Astronomers captured vivid, sharper images of the night sky using a new camera developed by the University of Arizona, the Arcetri Observatory near Florence, Italy and the Carnegie Observatory.

Researchers have been developing the camera technology for more than 20 years.  The new adaptive optics system is called MagAO for "Magellan Adaptive Optics," according to a news release.  The technology was published in three scientific papers in the Astrophysical Journal.

"It was very exciting to see this new camera make the night sky look sharper than has ever before been possible," UA astronomy professor Laird Close, the project's principal scientist, said in a news release. "We can, for the first time, make long-exposure images that resolve objects just 0.02 arcseconds across - the equivalent of a dime viewed from more than a hundred miles away. At that resolution, you could see a baseball diamond on the moon."

According to a news release, the University was able for the first time to use a telescope "with a large diameter primary mirror is being used for digital photography at its theoretical resolution limit in visible wavelengths - light that the human eye can see."

"As the system was being tested and received what astronomers call "first light," the team pointed it to a famous and well-studied massive star that gives the Great Orion Nebula (Object M42) most of its UV light," the University said.  "The Orion Nebula, located just below Orion's Belt visible as smudge of light even with regular binoculars."
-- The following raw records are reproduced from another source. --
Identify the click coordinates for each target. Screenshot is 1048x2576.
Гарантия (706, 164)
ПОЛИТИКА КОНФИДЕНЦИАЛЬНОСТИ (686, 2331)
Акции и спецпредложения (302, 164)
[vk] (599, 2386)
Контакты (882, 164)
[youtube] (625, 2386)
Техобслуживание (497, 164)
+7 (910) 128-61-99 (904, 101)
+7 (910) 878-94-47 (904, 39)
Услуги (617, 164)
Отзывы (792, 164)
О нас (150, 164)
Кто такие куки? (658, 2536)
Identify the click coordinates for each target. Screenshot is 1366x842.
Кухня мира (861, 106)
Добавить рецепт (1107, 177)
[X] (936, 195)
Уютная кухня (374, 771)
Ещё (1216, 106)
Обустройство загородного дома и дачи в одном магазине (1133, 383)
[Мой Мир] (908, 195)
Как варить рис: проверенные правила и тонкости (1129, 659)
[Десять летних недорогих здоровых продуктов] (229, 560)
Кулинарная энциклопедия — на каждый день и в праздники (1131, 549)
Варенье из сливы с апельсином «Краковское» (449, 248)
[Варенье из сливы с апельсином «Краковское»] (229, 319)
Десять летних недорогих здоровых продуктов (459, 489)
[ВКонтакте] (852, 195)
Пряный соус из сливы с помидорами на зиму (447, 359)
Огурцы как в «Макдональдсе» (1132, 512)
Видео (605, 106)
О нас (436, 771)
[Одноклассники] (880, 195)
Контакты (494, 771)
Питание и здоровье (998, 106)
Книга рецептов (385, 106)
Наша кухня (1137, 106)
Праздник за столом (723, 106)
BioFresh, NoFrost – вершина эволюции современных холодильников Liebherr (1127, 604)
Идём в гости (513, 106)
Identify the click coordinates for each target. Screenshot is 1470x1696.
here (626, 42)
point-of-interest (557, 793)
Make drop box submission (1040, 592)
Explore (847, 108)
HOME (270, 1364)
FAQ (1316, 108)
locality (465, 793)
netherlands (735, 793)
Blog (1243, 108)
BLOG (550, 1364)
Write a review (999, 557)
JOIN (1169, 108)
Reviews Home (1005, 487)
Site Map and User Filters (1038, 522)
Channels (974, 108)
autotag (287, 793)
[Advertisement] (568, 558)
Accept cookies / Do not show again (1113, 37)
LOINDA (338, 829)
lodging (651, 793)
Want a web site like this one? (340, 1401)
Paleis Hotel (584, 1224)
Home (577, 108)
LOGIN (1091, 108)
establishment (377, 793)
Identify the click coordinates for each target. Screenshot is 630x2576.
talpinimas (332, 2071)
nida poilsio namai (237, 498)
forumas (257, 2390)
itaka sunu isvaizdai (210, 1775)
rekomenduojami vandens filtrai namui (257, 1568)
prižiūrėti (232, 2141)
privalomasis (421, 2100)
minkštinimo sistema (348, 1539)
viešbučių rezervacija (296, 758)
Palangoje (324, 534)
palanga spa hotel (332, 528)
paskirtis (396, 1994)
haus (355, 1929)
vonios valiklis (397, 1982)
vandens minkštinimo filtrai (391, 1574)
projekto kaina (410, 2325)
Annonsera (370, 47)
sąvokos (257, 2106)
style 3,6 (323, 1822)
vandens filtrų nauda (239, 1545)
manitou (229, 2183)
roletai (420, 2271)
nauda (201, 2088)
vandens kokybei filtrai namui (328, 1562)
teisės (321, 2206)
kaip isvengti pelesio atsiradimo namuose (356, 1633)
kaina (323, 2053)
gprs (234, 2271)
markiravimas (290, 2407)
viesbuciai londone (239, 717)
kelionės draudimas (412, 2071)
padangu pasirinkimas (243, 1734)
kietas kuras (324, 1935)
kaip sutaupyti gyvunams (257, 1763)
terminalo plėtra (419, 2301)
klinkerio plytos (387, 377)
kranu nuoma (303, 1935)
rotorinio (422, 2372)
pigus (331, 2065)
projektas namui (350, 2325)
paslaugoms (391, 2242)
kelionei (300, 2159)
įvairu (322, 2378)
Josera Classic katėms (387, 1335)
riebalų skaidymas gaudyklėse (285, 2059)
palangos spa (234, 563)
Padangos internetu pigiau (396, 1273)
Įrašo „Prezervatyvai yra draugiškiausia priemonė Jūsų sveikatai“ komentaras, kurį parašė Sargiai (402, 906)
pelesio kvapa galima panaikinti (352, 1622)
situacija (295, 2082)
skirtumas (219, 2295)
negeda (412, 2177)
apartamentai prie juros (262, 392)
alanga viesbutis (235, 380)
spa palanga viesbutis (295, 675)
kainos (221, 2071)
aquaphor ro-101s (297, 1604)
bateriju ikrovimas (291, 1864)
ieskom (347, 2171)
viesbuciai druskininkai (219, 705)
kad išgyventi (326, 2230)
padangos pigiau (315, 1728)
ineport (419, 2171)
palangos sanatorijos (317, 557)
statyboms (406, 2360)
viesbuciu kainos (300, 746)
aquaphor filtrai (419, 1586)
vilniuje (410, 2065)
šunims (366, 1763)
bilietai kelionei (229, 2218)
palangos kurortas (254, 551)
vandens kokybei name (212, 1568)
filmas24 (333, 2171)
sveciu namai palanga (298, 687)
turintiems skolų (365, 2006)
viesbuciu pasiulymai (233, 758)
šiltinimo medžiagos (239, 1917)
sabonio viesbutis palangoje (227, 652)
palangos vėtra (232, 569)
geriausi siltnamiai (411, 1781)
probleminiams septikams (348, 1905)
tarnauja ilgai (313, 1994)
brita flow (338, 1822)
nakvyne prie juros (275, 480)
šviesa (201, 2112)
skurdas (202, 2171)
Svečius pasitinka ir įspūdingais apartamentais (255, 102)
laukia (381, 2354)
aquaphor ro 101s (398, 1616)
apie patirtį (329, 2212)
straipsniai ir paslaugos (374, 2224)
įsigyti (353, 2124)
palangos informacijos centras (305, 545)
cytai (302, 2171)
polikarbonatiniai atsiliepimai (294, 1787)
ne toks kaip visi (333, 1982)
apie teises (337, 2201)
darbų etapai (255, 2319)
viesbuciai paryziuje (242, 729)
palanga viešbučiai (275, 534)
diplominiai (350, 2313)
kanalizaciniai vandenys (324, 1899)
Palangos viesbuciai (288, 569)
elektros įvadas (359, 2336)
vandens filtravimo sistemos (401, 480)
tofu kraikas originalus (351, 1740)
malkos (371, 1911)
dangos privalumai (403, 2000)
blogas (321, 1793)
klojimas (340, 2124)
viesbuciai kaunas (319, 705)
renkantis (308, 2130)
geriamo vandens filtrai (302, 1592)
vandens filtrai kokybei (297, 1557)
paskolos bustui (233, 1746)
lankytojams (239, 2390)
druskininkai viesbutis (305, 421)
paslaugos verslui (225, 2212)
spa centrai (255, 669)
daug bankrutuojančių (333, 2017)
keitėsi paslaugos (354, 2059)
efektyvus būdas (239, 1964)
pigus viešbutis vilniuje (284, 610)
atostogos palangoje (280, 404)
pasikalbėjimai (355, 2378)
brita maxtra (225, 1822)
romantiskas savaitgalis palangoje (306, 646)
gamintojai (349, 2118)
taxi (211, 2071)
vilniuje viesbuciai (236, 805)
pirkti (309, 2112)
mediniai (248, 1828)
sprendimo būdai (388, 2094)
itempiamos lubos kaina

The images taken with the new technology are reportedly twice as sharp as images taken with the Hubble Space Telescope.  Inside the camera is a 21-foot diameter mirror, larger than what can be found in the Hubble or Magellan telescope.

"As we move towards shorter wavelengths, image sharpness improves," said Jared Males, a NASA Sagan Fellow at the UA's department of astronomy. "Until now, large telescopes could make the theoretically sharpest photos only in infrared - or long wavelength - light, but our new camera can take photos that are twice as sharp in the visible light spectrum."